| Exercise goal |
Could you filter the data below down to the lines that hold the word "menu"?

Stored data entries:
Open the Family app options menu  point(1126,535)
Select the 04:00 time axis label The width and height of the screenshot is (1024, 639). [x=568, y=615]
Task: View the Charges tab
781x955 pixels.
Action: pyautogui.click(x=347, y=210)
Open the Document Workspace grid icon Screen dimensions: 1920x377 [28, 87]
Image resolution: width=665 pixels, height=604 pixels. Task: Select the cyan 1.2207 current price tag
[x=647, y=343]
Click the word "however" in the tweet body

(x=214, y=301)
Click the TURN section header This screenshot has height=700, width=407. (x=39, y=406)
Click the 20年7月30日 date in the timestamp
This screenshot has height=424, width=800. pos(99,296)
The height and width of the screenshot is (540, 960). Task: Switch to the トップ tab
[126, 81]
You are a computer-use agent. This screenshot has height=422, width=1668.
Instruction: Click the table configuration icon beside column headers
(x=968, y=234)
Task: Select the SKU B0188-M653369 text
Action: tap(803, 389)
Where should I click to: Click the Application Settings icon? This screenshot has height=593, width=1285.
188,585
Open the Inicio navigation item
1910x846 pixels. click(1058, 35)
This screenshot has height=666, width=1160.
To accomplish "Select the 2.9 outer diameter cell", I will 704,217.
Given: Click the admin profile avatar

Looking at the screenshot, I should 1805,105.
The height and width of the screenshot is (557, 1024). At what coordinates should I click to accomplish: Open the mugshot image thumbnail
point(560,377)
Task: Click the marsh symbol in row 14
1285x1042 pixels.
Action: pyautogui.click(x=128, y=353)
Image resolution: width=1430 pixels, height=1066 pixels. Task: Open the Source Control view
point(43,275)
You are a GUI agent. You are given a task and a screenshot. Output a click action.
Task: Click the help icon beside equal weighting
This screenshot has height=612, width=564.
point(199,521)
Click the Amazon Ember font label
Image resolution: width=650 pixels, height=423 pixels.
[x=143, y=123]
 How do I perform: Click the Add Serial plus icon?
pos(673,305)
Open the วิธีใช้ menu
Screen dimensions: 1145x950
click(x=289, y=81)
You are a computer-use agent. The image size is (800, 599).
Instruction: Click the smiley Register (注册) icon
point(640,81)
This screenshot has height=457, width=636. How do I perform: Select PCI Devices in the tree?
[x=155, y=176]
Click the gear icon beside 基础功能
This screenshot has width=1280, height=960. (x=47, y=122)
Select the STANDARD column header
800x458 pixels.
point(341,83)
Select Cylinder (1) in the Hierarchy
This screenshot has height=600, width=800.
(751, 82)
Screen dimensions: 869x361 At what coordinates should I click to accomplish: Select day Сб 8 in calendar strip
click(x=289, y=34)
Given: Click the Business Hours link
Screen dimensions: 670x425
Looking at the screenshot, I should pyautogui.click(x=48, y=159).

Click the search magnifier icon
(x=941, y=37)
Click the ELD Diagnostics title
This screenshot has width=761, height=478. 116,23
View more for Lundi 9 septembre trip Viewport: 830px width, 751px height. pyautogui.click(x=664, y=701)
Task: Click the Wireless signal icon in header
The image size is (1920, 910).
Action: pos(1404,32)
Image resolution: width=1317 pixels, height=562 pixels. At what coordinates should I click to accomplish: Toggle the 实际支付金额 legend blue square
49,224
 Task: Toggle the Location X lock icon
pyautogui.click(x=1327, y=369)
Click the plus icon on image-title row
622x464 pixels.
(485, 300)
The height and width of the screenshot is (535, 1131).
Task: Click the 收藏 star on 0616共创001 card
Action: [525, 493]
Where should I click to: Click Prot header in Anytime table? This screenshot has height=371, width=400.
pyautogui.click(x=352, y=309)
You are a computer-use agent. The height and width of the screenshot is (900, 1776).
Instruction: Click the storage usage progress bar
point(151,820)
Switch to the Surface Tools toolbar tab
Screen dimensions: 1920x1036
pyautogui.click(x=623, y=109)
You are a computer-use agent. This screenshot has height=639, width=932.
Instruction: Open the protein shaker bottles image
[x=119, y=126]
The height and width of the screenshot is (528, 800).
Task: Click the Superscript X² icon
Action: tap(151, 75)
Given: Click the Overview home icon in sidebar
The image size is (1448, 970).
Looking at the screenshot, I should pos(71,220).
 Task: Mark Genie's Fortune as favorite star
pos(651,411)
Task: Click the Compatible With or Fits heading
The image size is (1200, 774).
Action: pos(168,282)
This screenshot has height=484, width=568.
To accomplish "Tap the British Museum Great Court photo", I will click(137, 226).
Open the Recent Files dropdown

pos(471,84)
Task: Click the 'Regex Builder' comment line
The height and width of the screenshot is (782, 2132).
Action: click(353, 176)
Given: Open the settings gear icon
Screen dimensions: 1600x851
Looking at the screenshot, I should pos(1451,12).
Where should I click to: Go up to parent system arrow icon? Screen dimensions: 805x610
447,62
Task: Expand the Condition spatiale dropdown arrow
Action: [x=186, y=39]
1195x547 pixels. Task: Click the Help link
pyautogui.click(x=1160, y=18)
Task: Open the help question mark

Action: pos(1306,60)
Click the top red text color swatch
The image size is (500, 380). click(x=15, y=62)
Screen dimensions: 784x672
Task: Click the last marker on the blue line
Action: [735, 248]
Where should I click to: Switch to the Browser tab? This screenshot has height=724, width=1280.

| Result of the exercise |
Open the Family app options menu  point(1126,535)
Open the วิธีใช้ menu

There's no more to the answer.